** SELECTED EXTRACT follows **
Back in April Steve wrote an interesting article called In The Real World - Disaster! that talked about his recent experience with a disaster at work. Good reading. So naturally when I had a disaster of my own recently, I thought I'd share a condensed version of it with you too!
It started just after 5pm with a call telling me that two of our servers were down. I was working at home that day but I live reasonably close so I was in the office by 5:30. Our email server would not boot, the reporting server running SQL2K would boot but the service was failing because the data drive was missing. Looking bad already! Luckily we wrap most of our business that uses these servers at 5pm, so we had all night to figure things out.
To start with no one knew what happened or why. Nothing in the event log was helpful, no one noticed any power drops, UPS's on both machines were available.
** End of SELECTED EXTRACT **
** SOURCE INFORMATION follows **
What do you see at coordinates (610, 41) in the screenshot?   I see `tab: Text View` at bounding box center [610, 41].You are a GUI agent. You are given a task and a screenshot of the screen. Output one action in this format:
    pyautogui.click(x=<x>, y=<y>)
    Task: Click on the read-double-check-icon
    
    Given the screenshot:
** End of SOURCE INFORMATION **
** SOURCE INFORMATION follows **
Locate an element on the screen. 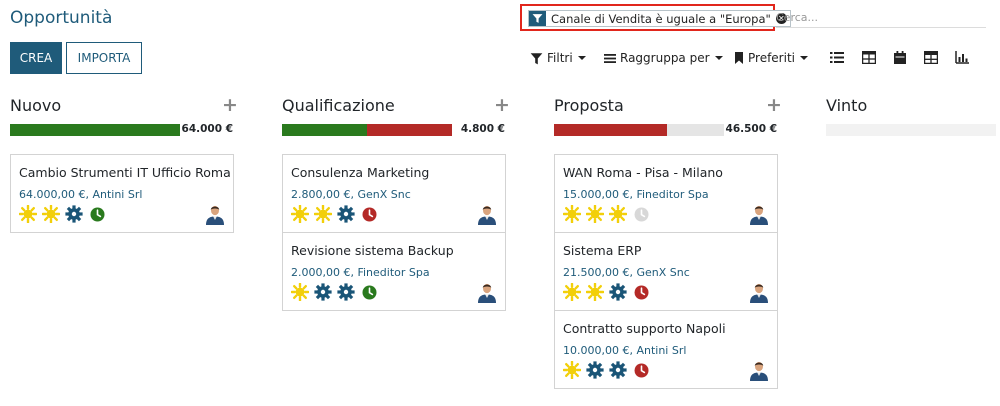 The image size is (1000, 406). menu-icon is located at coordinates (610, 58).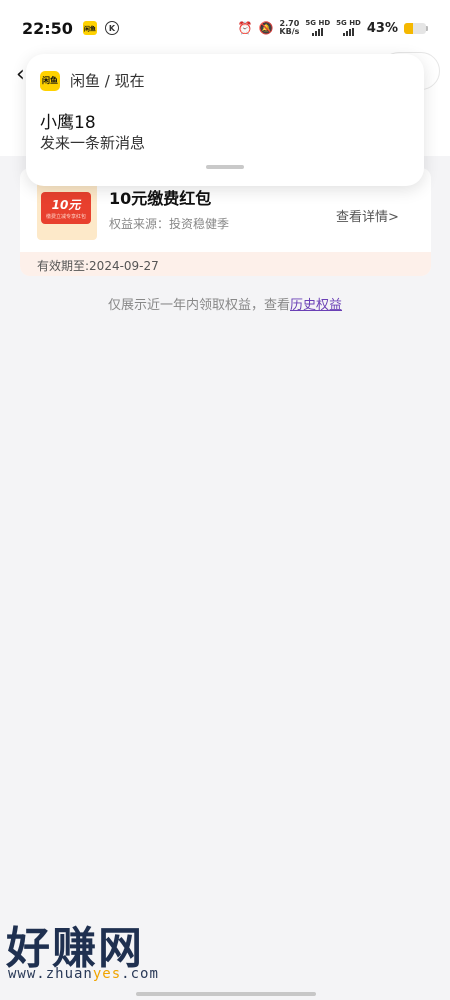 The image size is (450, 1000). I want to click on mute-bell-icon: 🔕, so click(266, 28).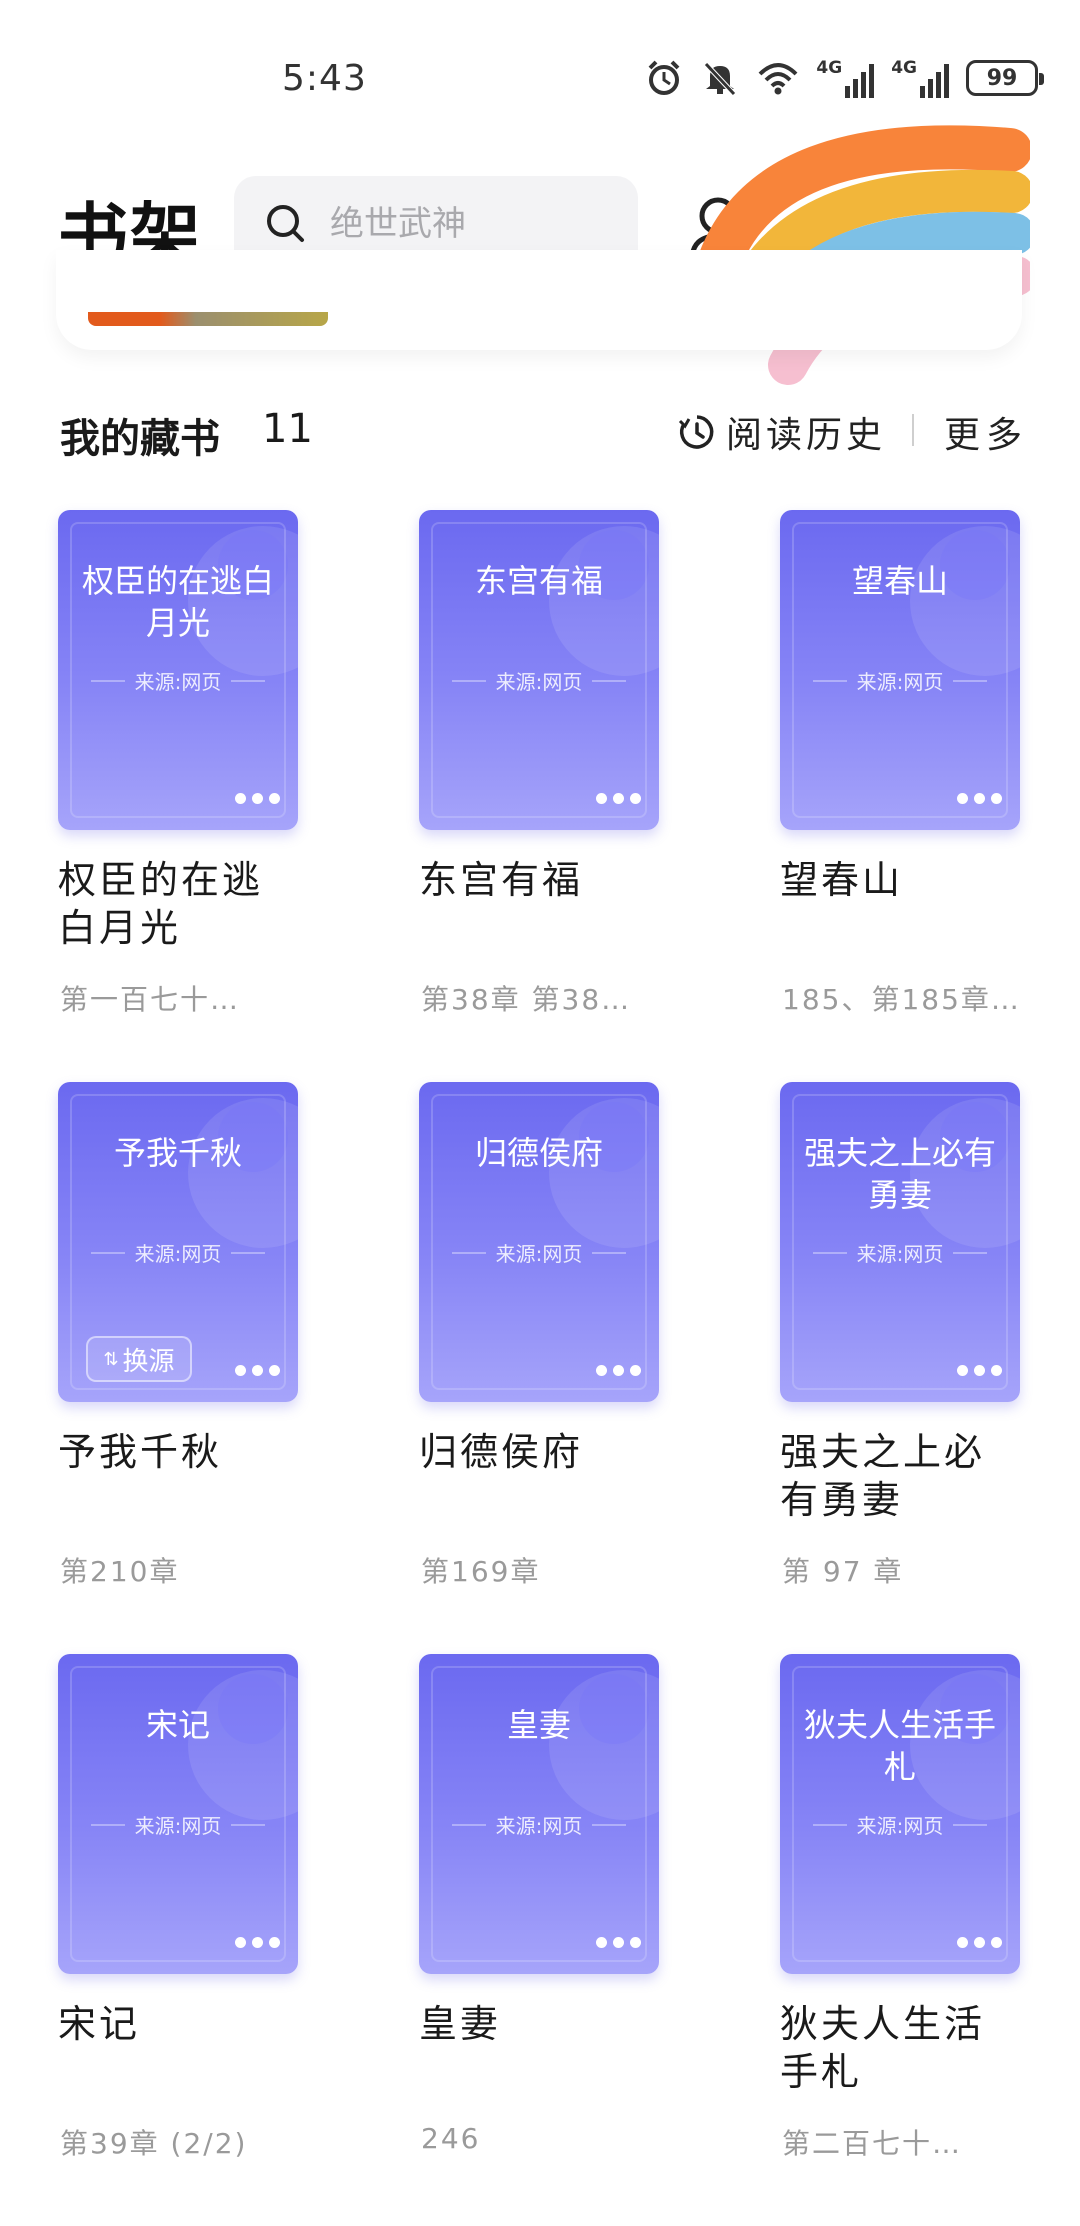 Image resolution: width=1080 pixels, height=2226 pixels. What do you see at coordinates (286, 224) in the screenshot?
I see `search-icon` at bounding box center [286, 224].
** End of SOURCE INFORMATION **
■ DIRECTIVE 1
In the server outage account, by what time was the writer in the office?
■ DIRECTIVE 2
Write out the passage of the server outage account that starts at the words "To start with" and ends after "machines were available.".

■ TASK RESPONSE 1
By 5:30.

■ TASK RESPONSE 2
To start with no one knew what happened or why. Nothing in the event log was helpful, no one noticed any power drops, UPS's on both machines were available.